Pull every line that includes the word "comment" out of the data below and copy it.

[Records for this task]

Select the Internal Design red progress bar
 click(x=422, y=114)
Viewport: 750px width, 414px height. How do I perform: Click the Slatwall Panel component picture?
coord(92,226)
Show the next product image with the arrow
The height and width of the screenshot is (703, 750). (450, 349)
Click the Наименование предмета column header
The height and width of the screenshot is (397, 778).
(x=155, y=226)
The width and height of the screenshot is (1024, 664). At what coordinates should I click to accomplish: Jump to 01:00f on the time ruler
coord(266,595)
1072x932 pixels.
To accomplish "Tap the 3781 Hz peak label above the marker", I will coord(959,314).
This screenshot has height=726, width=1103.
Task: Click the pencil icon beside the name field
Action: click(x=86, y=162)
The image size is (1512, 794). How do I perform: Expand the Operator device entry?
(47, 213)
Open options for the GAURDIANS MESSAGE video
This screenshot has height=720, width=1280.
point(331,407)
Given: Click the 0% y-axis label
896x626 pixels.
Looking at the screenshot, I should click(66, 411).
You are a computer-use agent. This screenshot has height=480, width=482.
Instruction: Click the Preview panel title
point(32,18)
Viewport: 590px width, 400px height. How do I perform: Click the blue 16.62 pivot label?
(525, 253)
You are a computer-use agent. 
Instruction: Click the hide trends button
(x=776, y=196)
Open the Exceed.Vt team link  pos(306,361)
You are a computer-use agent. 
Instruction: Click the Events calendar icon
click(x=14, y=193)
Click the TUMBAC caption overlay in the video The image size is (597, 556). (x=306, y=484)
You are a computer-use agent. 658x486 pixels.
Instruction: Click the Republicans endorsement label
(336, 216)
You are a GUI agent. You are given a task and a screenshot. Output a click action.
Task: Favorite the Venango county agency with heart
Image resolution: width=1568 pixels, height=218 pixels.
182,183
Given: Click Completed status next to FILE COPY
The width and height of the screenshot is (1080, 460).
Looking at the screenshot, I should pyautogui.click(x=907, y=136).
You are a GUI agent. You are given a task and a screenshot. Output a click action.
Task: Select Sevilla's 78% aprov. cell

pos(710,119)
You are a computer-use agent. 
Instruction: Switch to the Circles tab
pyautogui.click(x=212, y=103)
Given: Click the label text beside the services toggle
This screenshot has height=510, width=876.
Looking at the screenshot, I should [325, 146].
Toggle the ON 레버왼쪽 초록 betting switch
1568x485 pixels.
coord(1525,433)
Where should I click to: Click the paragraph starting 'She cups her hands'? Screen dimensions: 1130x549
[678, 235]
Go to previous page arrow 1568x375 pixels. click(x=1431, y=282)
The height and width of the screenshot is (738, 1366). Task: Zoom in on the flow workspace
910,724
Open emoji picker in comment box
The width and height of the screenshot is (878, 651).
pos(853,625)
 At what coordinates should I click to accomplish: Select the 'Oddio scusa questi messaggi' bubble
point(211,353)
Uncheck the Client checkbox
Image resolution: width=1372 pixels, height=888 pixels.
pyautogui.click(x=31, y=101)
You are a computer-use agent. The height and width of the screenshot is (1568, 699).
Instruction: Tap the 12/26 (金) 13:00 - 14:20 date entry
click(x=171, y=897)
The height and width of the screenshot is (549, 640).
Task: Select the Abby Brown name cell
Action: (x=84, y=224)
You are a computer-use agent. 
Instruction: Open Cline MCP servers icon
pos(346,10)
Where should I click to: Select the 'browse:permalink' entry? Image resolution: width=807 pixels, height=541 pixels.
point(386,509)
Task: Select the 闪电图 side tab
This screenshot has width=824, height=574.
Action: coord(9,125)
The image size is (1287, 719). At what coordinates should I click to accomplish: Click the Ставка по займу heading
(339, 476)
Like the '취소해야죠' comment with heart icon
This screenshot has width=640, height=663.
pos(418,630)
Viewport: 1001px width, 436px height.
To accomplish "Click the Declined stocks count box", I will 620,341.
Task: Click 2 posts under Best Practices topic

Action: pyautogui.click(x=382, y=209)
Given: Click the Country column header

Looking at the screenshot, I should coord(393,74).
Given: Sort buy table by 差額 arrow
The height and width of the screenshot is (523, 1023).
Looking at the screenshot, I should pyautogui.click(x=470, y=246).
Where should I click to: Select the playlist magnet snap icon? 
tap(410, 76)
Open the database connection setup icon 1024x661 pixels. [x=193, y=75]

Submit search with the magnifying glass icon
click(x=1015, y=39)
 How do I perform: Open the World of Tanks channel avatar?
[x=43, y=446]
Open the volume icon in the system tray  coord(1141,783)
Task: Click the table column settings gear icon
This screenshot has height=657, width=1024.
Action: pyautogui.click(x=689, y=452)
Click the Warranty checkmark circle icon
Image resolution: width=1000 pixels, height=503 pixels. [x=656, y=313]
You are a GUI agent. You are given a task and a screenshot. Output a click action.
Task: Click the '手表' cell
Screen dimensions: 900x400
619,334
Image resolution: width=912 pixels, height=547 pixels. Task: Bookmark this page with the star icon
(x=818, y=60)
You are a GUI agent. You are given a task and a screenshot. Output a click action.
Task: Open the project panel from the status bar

[/Records for this task]

> Response below:
Open emoji picker in comment box
Like the '취소해야죠' comment with heart icon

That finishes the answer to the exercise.